Further, in the golf ball of the present invention, the core surface hardness (H _S ), the intermediate layer hardness (H _M ) and the cover hardness (H _L )
Satisfies the following relationship: H _S <H _M <H _L. If H _S <H _M <H _L is not satisfied, the feel at the time of impact becomes heavy or hard, resulting in a bad feeling.

In the golf ball of the present invention, the hardness difference (H _L −
H _M ) is required to be 5 to 15, preferably 6 to 14, and more preferably 6 to 13. If the hardness difference is less than 5, the launch angle becomes small, the flight performance is reduced, and the feel at the time of impact is also poor.

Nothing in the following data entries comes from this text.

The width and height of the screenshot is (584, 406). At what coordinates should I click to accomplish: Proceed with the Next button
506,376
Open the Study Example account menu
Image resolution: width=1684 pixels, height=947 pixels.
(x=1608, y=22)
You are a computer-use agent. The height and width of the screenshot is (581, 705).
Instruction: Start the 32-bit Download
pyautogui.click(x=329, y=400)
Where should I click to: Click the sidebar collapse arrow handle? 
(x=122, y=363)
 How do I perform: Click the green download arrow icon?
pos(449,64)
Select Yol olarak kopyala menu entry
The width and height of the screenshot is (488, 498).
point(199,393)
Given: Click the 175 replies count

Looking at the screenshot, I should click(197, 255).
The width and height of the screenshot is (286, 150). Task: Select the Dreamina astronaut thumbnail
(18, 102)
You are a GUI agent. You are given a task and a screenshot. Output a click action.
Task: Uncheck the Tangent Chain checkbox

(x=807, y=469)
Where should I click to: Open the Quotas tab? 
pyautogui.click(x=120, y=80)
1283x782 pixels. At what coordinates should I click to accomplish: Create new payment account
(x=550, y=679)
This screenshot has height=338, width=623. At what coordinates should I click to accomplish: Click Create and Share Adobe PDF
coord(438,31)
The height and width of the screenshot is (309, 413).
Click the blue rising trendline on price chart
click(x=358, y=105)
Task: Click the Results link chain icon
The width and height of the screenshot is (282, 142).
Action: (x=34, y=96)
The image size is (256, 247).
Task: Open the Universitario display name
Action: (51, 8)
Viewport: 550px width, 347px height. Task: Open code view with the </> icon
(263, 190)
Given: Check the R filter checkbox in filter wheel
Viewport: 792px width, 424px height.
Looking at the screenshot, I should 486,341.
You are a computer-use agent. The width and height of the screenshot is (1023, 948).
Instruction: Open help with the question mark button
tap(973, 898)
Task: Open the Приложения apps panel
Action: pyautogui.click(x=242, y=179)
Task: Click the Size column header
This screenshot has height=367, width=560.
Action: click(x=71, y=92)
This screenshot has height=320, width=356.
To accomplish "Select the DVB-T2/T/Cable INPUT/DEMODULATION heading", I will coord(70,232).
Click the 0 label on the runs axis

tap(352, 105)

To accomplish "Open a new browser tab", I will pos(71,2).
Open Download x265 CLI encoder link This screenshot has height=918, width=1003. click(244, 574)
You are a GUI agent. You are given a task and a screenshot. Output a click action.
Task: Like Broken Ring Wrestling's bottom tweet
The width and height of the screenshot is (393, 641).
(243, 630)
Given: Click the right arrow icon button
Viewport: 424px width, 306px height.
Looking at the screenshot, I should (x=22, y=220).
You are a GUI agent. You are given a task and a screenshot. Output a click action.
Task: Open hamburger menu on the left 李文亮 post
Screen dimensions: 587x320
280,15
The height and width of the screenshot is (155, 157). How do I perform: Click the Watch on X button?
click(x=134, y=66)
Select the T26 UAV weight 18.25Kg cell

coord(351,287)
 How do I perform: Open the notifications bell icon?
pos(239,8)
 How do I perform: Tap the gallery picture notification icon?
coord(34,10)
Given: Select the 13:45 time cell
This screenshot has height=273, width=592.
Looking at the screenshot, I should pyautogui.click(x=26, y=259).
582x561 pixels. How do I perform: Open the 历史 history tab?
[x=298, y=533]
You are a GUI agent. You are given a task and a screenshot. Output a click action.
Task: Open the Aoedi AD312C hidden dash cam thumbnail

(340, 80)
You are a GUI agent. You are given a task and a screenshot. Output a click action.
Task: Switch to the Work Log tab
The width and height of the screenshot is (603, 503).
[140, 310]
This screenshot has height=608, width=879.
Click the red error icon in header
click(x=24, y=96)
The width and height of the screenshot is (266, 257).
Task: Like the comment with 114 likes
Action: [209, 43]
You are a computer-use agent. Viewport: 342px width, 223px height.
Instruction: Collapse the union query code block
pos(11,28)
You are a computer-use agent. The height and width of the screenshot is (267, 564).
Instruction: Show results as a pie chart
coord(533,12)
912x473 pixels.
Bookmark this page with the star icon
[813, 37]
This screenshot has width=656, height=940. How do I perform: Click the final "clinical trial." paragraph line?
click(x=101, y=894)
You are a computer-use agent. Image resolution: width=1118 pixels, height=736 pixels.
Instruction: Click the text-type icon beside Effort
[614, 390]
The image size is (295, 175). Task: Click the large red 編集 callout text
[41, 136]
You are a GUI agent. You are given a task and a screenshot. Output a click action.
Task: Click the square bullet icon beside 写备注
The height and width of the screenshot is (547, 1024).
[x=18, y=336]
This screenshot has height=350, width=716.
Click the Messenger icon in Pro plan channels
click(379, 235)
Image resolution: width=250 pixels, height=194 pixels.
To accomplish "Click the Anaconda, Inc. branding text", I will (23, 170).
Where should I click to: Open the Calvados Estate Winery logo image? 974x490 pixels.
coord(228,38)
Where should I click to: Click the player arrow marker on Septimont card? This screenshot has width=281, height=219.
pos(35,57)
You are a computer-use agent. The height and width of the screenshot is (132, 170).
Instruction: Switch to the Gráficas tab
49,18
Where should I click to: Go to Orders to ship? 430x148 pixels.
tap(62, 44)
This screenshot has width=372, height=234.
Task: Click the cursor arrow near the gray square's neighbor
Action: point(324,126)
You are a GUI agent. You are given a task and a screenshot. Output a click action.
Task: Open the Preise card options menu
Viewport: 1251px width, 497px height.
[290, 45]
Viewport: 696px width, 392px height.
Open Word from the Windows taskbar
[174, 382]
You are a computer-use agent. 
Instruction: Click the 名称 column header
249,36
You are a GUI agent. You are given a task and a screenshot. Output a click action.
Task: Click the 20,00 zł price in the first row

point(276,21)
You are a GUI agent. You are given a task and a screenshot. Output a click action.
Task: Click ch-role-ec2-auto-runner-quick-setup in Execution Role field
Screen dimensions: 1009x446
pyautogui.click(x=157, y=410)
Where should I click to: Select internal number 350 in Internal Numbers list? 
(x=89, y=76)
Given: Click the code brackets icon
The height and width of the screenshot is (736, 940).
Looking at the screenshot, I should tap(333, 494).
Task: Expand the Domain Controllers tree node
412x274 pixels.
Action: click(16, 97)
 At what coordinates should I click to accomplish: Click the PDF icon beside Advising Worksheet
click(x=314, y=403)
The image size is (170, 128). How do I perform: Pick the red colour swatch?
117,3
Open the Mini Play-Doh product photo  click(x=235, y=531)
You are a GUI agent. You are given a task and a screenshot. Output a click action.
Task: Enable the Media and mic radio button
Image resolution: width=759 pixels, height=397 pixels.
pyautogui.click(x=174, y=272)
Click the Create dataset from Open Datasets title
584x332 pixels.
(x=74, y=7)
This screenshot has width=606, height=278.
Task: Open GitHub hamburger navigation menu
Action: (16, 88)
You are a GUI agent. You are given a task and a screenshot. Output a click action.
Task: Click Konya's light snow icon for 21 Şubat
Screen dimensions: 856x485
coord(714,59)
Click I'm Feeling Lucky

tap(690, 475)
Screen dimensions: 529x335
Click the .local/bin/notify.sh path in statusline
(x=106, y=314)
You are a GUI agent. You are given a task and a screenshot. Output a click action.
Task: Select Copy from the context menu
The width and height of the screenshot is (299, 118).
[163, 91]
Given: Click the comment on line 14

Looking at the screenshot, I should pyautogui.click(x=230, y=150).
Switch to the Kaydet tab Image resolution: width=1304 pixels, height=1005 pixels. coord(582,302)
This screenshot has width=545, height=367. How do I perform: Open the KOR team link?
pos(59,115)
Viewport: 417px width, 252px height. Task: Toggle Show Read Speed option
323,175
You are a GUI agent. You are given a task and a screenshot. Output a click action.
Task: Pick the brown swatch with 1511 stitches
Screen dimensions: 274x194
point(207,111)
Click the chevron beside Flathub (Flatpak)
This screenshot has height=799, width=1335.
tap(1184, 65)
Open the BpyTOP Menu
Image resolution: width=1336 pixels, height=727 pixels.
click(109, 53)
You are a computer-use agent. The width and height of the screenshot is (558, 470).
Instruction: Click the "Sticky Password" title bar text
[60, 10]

If the hardness difference is larger than 15, the resilience is reduced and the flight performance is reduced.

In the golf ball of the present invention, the hardness difference (H _M −
Although H _S) is a requirement to be a 10 to 20, preferably 11 to 19, more preferably 11 to 18. If the hardness difference is less than 10, the launch angle becomes small, the flight performance is reduced, and the feel at the time of impact is also poor. When the hardness difference is larger than 20, the resilience is reduced and the flight performance is reduced.

The method for coating the cover (3) is the same as the method for coating the intermediate layer. During cover molding, a large number of depressions called dimples are formed on the surface. The golf ball of the present invention is usually put on the market after being subjected to a paint finish, a marking stamp, or the like, in order to enhance aesthetic appearance and commercial value.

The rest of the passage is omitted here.